[Dataset excerpt]
══════════

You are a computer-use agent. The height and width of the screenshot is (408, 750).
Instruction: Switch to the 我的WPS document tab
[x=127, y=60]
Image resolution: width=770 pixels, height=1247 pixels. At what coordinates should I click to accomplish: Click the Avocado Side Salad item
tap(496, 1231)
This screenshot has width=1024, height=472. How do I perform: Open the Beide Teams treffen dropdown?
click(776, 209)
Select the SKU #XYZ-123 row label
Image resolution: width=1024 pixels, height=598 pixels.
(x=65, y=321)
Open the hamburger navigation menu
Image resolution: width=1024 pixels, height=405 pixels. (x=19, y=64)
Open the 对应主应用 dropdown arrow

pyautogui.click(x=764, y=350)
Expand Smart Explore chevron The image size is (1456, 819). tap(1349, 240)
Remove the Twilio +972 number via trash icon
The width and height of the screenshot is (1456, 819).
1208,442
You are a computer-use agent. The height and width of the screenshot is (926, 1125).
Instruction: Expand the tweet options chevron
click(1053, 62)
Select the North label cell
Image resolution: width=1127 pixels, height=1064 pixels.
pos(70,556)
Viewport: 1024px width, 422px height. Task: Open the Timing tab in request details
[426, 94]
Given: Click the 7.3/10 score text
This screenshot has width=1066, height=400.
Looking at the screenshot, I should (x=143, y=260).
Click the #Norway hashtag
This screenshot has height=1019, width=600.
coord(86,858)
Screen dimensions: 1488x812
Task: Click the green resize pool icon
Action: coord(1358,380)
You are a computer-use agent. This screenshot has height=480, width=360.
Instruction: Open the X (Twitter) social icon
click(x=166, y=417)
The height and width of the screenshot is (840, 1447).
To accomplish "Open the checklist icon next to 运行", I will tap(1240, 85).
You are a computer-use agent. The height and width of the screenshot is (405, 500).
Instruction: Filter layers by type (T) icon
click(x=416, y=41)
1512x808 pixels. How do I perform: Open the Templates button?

══════════

> [Problem description]
Render every line of the material above as a JSON array of strings, one string per line. Omit blank lines.

> [Solution to this problem]
[
  "You are a computer-use agent. The height and width of the screenshot is (408, 750).",
  "Instruction: Switch to the 我的WPS document tab",
  "[x=127, y=60]",
  "Image resolution: width=770 pixels, height=1247 pixels. At what coordinates should I click to accomplish: Click the Avocado Side Salad item",
  "tap(496, 1231)",
  "This screenshot has width=1024, height=472. How do I perform: Open the Beide Teams treffen dropdown?",
  "click(776, 209)",
  "Select the SKU #XYZ-123 row label",
  "Image resolution: width=1024 pixels, height=598 pixels.",
  "(x=65, y=321)",
  "Open the hamburger navigation menu",
  "Image resolution: width=1024 pixels, height=405 pixels. (x=19, y=64)",
  "Open the 对应主应用 dropdown arrow",
  "pyautogui.click(x=764, y=350)",
  "Expand Smart Explore chevron The image size is (1456, 819). tap(1349, 240)",
  "Remove the Twilio +972 number via trash icon",
  "The width and height of the screenshot is (1456, 819).",
  "1208,442",
  "You are a computer-use agent. The height and width of the screenshot is (926, 1125).",
  "Instruction: Expand the tweet options chevron",
  "click(1053, 62)",
  "Select the North label cell",
  "Image resolution: width=1127 pixels, height=1064 pixels.",
  "pos(70,556)",
  "Viewport: 1024px width, 422px height. Task: Open the Timing tab in request details",
  "[426, 94]",
  "Given: Click the 7.3/10 score text",
  "This screenshot has width=1066, height=400.",
  "Looking at the screenshot, I should (x=143, y=260).",
  "Click the #Norway hashtag",
  "This screenshot has height=1019, width=600.",
  "coord(86,858)",
  "Screen dimensions: 1488x812",
  "Task: Click the green resize pool icon",
  "Action: coord(1358,380)",
  "You are a computer-use agent. This screenshot has height=480, width=360.",
  "Instruction: Open the X (Twitter) social icon",
  "click(x=166, y=417)",
  "The height and width of the screenshot is (840, 1447).",
  "To accomplish \"Open the checklist icon next to 运行\", I will tap(1240, 85).",
  "You are a computer-use agent. The height and width of the screenshot is (405, 500).",
  "Instruction: Filter layers by type (T) icon",
  "click(x=416, y=41)",
  "1512x808 pixels. How do I perform: Open the Templates button?"
]